In summary, PBMC-PIE enabled us to perform single-cell profiling of HSPC from convalescent COVID-19, healthy donor, and non-COVID19 ICU participants, with an unprecedented level of resolution and detail (with ~30,000 annotated HSPC), and with combined chromatin and expression analysis. Further, our results establish that although circulating HSPC are rare, they recapitulate the diverse HSPC subclusters conventionally studied in the bone marrow niche.
Altered hematopoiesis following COVID-19
We next explored if there were alterations in HSPC subset frequencies across COVID-19 and control study participants. We observed increased frequencies and population shifts in HSC/MPP following severe disease, in general, both in S:2-4mo and nonCoV (Fig. 1F, right; fig. S3G).

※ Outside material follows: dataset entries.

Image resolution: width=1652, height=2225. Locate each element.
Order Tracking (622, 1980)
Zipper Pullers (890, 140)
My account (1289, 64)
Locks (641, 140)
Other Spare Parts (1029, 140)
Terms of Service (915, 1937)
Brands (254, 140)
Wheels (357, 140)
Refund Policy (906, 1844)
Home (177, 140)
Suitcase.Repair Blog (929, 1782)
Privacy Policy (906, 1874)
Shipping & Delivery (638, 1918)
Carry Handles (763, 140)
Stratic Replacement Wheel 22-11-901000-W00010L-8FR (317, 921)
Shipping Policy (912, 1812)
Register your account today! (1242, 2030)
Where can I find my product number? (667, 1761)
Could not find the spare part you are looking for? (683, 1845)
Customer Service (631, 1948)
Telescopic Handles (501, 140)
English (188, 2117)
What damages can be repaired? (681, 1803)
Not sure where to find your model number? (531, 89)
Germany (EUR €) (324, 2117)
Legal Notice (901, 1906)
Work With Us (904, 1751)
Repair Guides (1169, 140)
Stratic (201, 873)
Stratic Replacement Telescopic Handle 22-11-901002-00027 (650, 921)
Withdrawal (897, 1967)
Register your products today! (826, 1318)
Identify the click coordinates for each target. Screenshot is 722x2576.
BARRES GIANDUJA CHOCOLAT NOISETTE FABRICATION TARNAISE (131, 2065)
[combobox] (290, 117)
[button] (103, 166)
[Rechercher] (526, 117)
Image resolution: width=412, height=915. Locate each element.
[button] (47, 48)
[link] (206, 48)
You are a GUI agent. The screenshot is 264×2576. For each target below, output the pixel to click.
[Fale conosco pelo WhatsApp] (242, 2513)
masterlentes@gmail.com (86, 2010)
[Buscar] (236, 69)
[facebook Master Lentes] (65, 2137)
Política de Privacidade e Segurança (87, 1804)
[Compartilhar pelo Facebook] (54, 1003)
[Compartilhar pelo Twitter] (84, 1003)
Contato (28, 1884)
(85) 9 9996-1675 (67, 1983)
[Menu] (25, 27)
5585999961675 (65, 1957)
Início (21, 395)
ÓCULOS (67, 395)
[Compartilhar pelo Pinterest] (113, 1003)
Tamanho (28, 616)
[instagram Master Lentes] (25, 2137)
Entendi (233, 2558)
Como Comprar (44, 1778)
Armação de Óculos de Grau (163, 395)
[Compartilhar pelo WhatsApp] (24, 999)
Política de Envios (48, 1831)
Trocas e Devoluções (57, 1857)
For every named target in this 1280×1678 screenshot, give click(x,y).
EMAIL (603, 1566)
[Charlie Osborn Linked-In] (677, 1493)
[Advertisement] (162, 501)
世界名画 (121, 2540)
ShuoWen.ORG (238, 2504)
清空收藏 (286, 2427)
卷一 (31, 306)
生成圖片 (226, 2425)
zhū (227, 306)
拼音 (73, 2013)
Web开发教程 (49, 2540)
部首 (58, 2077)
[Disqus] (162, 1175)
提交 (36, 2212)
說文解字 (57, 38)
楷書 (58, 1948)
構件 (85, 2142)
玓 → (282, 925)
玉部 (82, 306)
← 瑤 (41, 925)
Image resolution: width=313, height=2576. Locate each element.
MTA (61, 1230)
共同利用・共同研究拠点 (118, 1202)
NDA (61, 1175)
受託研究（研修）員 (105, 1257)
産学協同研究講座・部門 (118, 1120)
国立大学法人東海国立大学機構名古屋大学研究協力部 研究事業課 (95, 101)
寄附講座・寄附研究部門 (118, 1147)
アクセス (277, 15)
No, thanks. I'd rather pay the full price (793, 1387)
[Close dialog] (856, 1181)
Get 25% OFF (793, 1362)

These changes were more significant in the post-COVID-19 cohort and pointed to an emergency hematopoiesis phenotype (i.e., a broad activation of HSPC subsets induced by inflammation to replenish leukocytes and mobilize an effective response) that was consistent with the still-active pro-inflammatory plasma response (fig. S1B-C). Flow cytometry analysis revealed similar increases in LT-HSC subsets (Lin-CD34+CD38-CD45RA-CD90+CD49f+) (fig. S3E), providing complementary validation of this emergency hematopoiesis phenotype. We also observed increased frequencies of neutrophil progenitors following critical illness (S:2-4mo and nonCoV), consistent with ongoing emergency granulopoiesis that could be a consequence of maintained elevated plasma cytokines and acute-phase proteins, which promote neutrophil production. Notably, this increase in neutrophil progenitors (but not BEM) persisted into late convalescence following severe COVID-19 (S:4-12mo) (Fig. 1F, left; fig. S3F-G), despite resolution of the active plasma response (fig. S1B-C), suggesting a durable alteration in HSPC.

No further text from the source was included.